You might want to consider the “servings per container” as advice on how much to eat. If the label says six servings to a container, you might not want to eat the whole thing at once.

You might want also want to know other information about the food in question. The Nutrition Facts panel should tell you how many calories; grams of carbohydrate, protein, and fat; and what amounts of major vitamins or minerals are in the product. For each nutrient listed, it should also list what percentage of the amount you need each day you will get from one serving. This is called Percent Daily Value and is usually listed in a column headed %DV. Labels may or may not give amounts of other nutrients such as soluble and insoluble fiber and saturated and unsaturated fat.

Also useful is the ingredients list. Ingredients are listed in order — that is to say, the ingredient that makes up the greatest proportion of the food is listed first, and other ingredients are listed in descending order by amount. This list can tell you useful things, such as what chemicals have been added to the item.

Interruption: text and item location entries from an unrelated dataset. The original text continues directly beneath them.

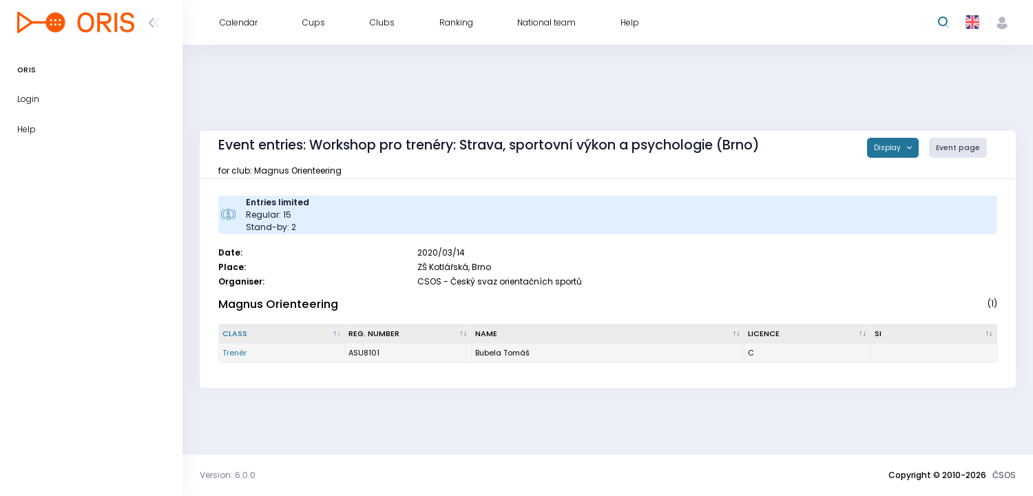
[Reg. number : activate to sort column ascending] (408, 334)
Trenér (234, 352)
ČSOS (1004, 475)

The ingredients list can also deceive you. For instance, maybe you wouldn’t buy something that listed “sugar” as the first ingredient, but manufacturers may divide “sugar” up into terms like sucrose, fructose, beet sugar, high-fructose corn syrup, and others, so that each one ranks lower on the ingredient list. Healthier-sounding terms might rank higher, but the total amount of sugar is still the same.

Understanding label terms

Many terms you’ll see on other parts of the food label are less helpful. They’re marketing terms. In this article, “11 Tips for Food Shopping With Diabetes,” dietitian Regina Shirley gave the American Academy of Nutrition and Dietetics’ definitions for various terms (such as “low-fat” or “calorie free”) that you may see on labels or in advertising. They can be confusing.

Other terms, such as “healthy,” “natural,” diabetes-friendly” and many others provide little information. These do not have a standard definition from the U.S. Food and Drug Association (FDA) and are just used to get your attention.

There is so much more to know about food labels. Activists fought for these labels for decades to help us choose healthy food. Learn how to use them well by reading the articles referenced throughout this article, or others like this one from the FDA, the organization that designs food labels.